Come in un film, scorrono davanti ai suoi occhi gli anni dell'infanzia e della giovinezza. Sua madre, Rachele: "Ti ho tanto amata madre, con pudore, non riuscendo mai a esprimere con i gesti e le parole quel sentimento profondo che provavo per te" (p. 55). Suo padre, Giacobbe: "Padre giusto e onesto, d'una onestà che con l'esempio hai trasmesso anche a me" (ivi). Sara, vicina di casa, "l’amica più cara di mia madre"; il barcaiolo Attaj, vecchio amico di un tempo; i tre Magi: "Chi sono io, Giuseppe, fra questi grandi? Sono confuso, non riesco a pensare, sbalordito d’innanzi al mio destino che cammina su strade sconosciute, io non posso che seguirlo questo destino, la voce di Dio che è al mio fianco e che dispone per me il mio percorso. Non lo avrei mai immaginato, mai avrei pensato di vivere questo, io, piccolissima persona, anonimo come sperduto tra migliaia di nomi, minuscola storia che Dio ha sfiorato con la sua carezza" (p.75).

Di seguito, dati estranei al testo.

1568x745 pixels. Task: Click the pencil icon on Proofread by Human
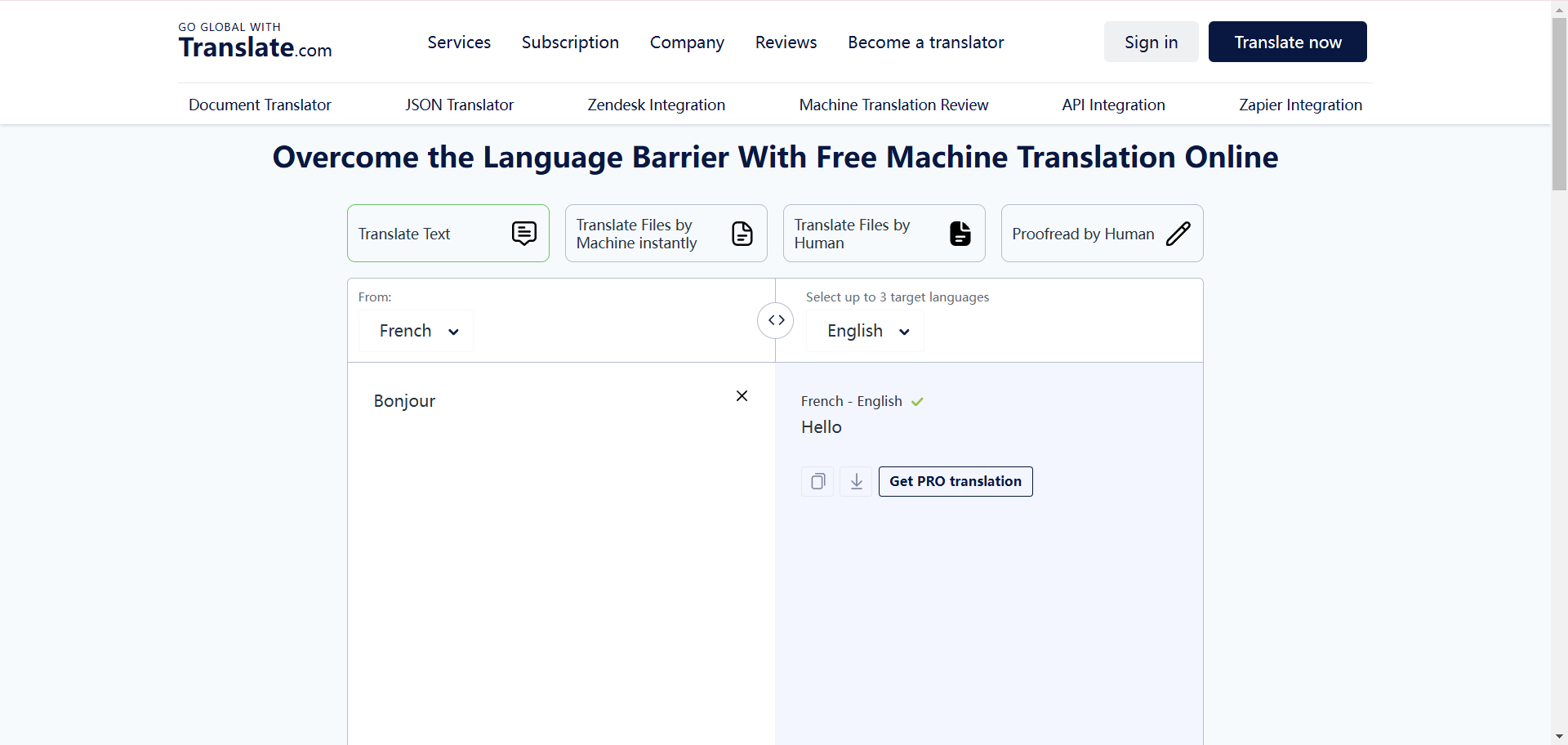click(1178, 234)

Evidentemente Maria e Gesù, nello sguardo nitido dello sua memoria, occupano il primo posto. Entrambi a lui vicinissimi e lontanissimi. Vicinissimi perché legati a lui dal vincolo familiare che comporta convivenza, comunione di sentimenti, dedizione amorosa; lontanissimi perché avvolti in un mistero che stordisce ed esalta. “Maria e Gesù. Qui accanto a me, espressione di purissimo e assoluto amore". L'amore di Giuseppe è totale, ma non esclude un sentimento di estraneità per la dimensione divina che avvolge la Sposa e il Figlio. “Gesù: lo guardo. è mio figlio. Ma è altro da me'' (p.109). Intuisce questa alterità quando ritrova Gesù dodicenne nel Tempio. “è uomo e Dio, è il Redentore atteso" (p.111). Gesù lo proietta tra due abissi: il suo ruolo di padre e la sua povertà di uomo. "Figlio. Nonostante la Tua incarnazione prodigiosa sei mio figlio. Io, tuo padre" (p.131).

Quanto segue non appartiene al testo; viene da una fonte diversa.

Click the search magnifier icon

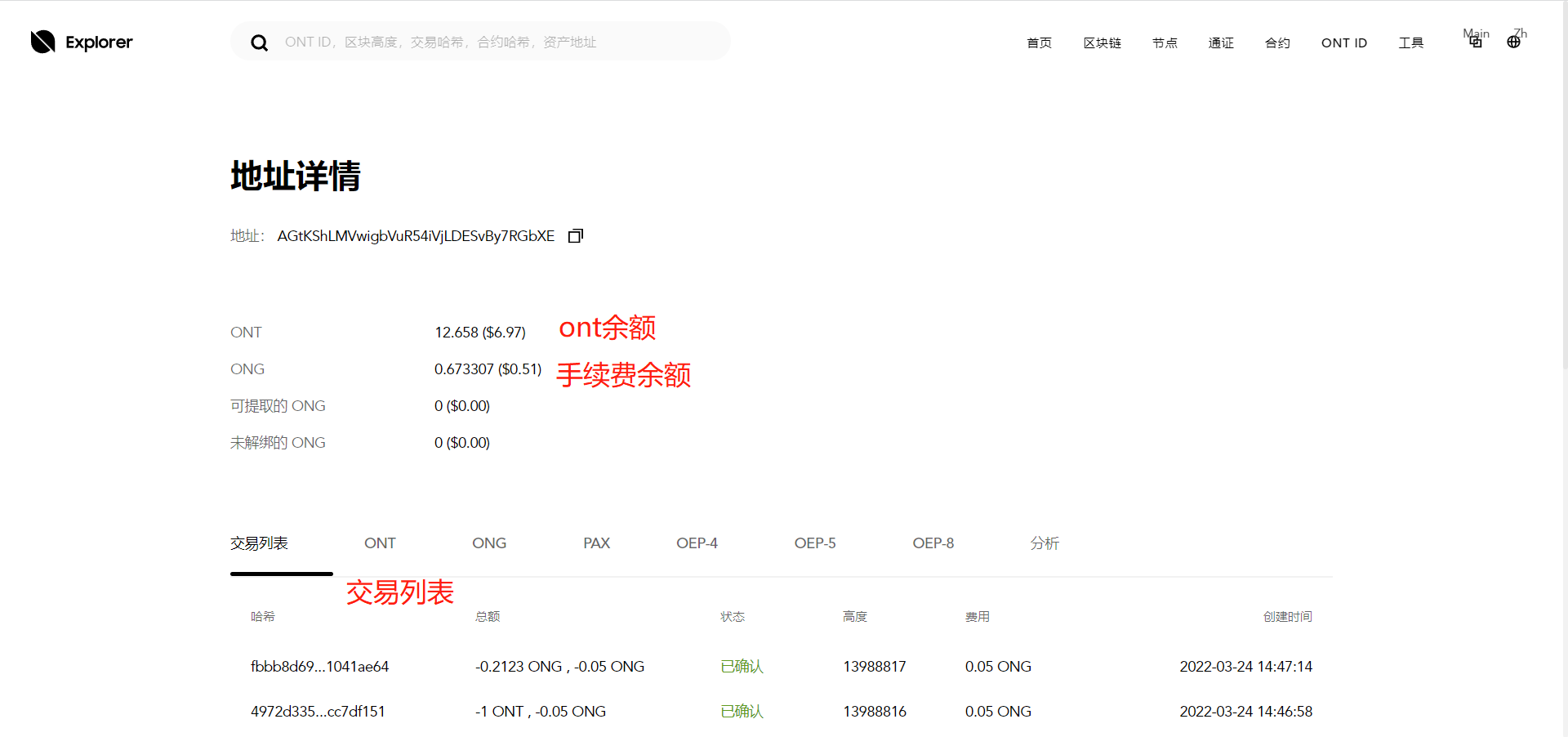pyautogui.click(x=260, y=42)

La memoria continua a scorrere ma l'infermità ne rallenta il ritmo fino a spegnerla. Le mani rifiutano la loro funzione, le palpebre si sollevano con fatica, l’avventura terrena volge al termine. "Fui travolto dalle iniziative di Dio, iniziative al di là della nostra possibilità di comprensione". L'ora suprema incombe. "Poi sarà l’immensità. Poi sarà l'eternità. Poi sarà lo svelamento del Mistero nel quale per tutta la vita ho creduto. Poi sarà l'incontro con Dio, Dio che per tutta la vita ho amato, Dio al quale mi sono affidato'' (p.15ss). La scena di questo mondo si conclude con una preghiera fiduciosa e amorosa. "Fa’ che non ci sia distacco, ma perenne partecipazione al Tuo disegno".
Per il suo lavoro Giovanna Ferrante si è servita, oltre che delle fonti canoniche, dei Vangeli apocrifi, della tradizione della Chiesa e della sua fantasia illuminata dalla fede e dal ricordo del suo padre terreno.
A lui è dedicata la postfazione, commossa e percorsa dalla speranza. “Ci ha unito un grande amore e l'amore va oltre la vita, oltre i confini di ciò che è visibile".
Un volume, questo Giuseppe. Il falegname di Nazareth, riccamente illustrato, che ci offre del Santo una immagine cordiale, quasi di uno vicino a noi.